• _Problem statement_:
Leave the pictures out and print, word for word, the lines below from the one with "The height and" through the final line.

(Saved data entries)
-- Opening Marker --

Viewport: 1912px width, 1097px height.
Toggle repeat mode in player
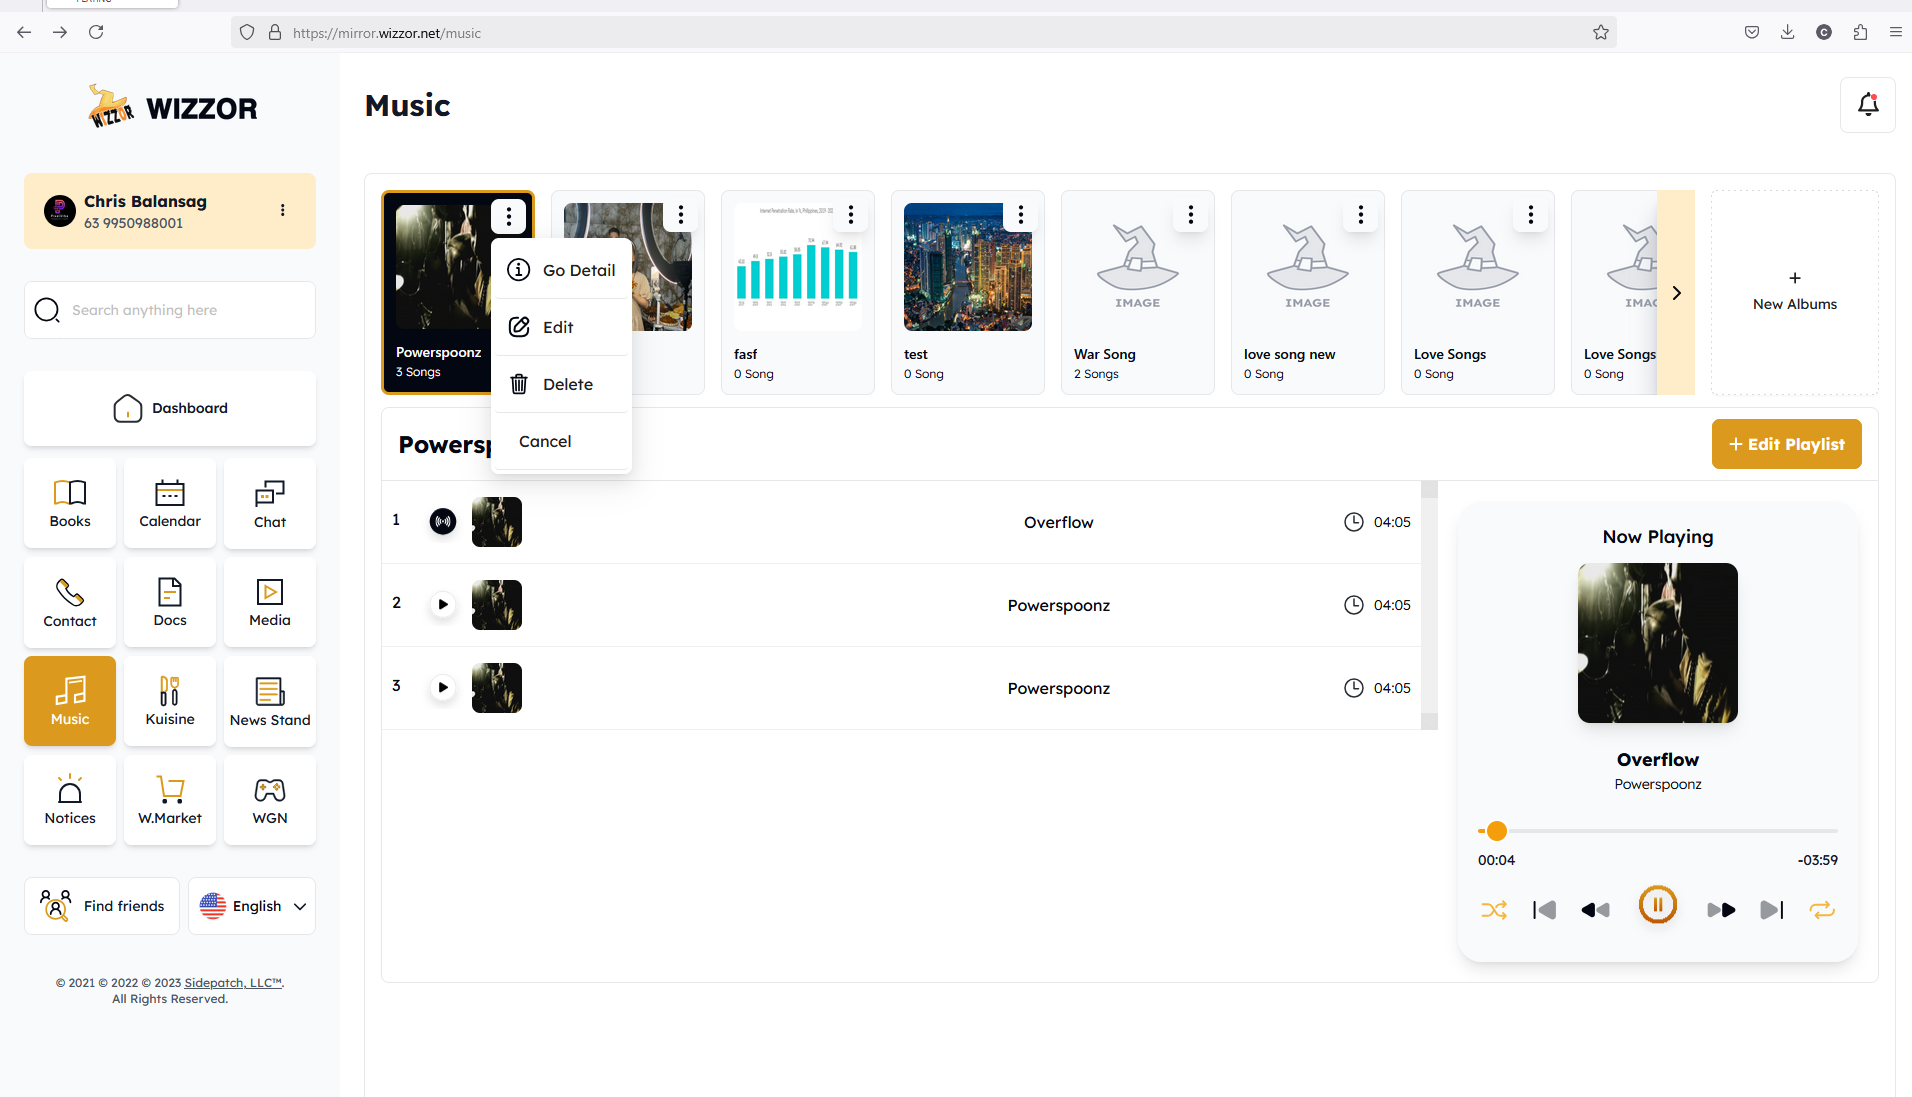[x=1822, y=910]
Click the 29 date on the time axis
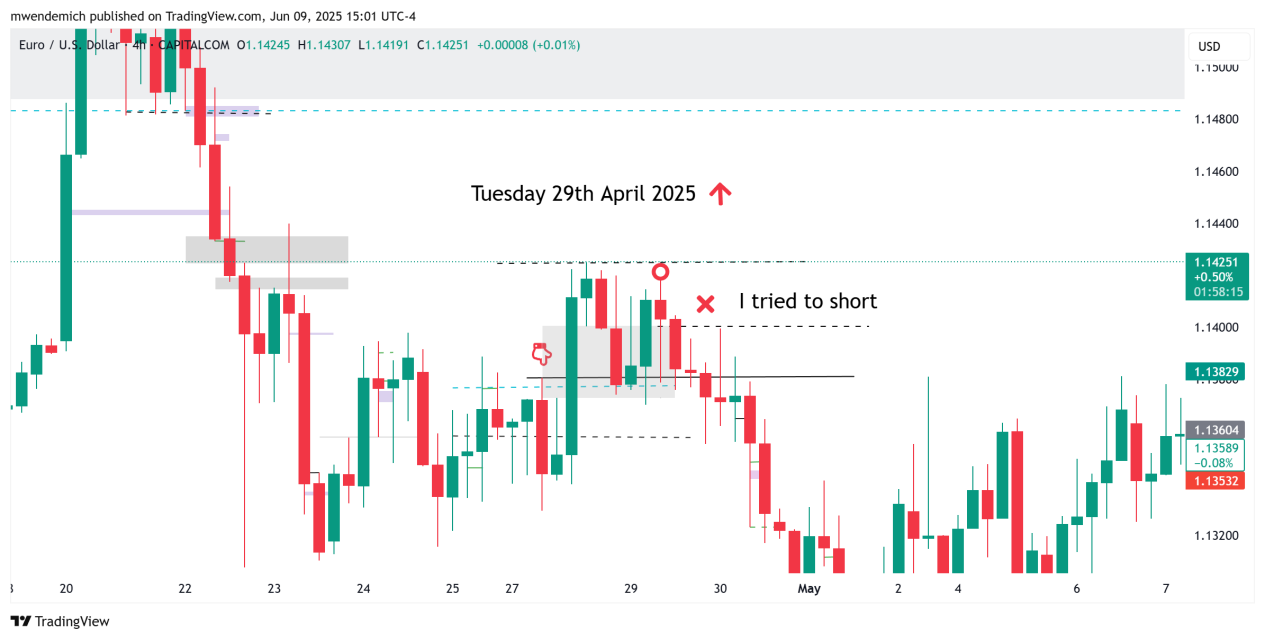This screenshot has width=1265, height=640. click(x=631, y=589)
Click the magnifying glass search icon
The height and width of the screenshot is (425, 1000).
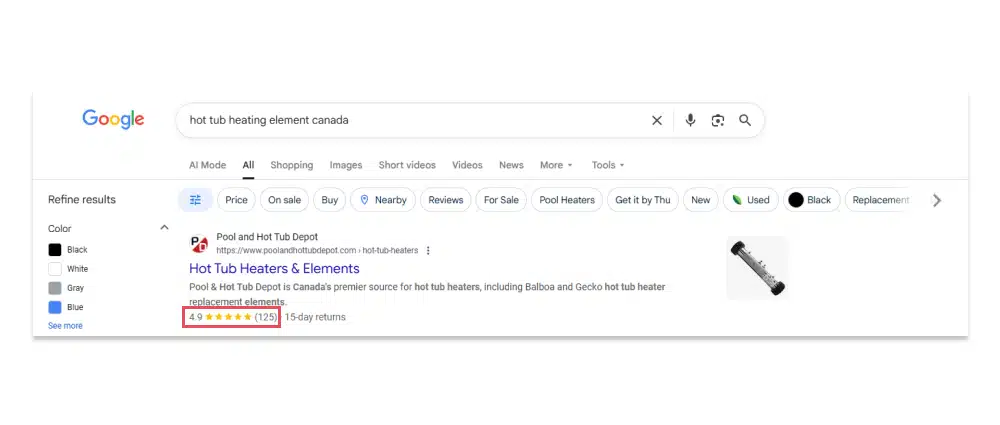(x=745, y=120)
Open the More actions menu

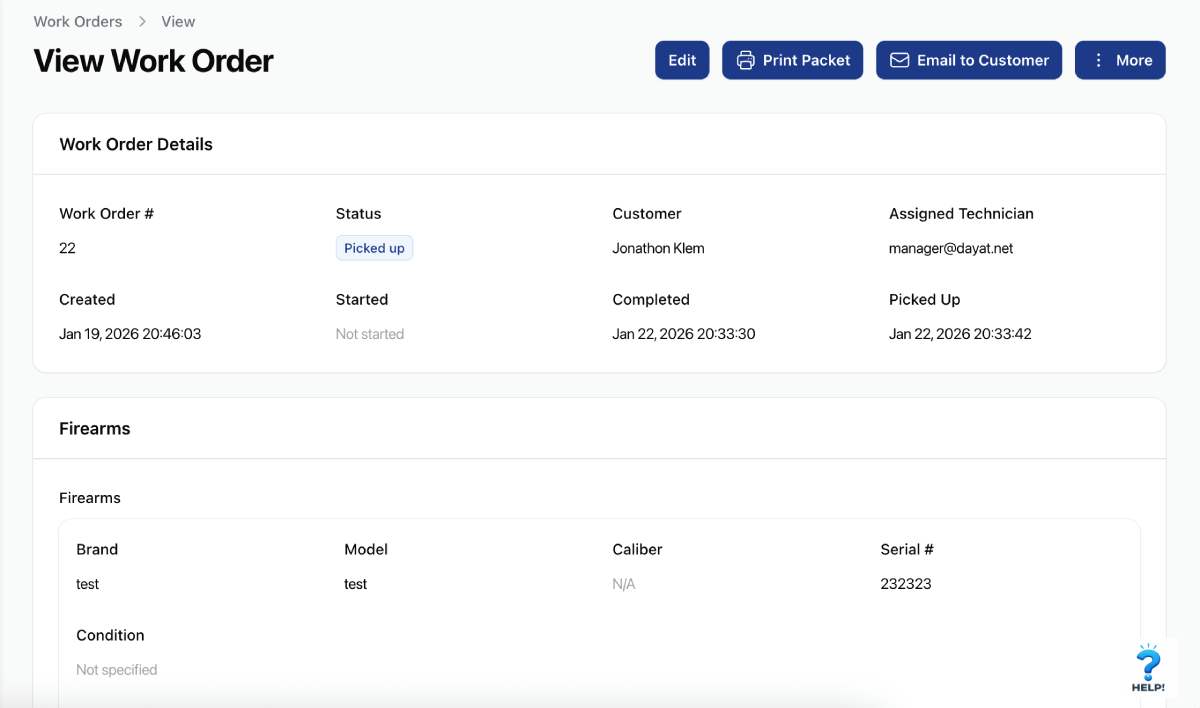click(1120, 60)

-- Closing Marker --

• _Reply to the task_:
The height and width of the screenshot is (425, 1000).
(x=745, y=120)
Open the More actions menu

click(1120, 60)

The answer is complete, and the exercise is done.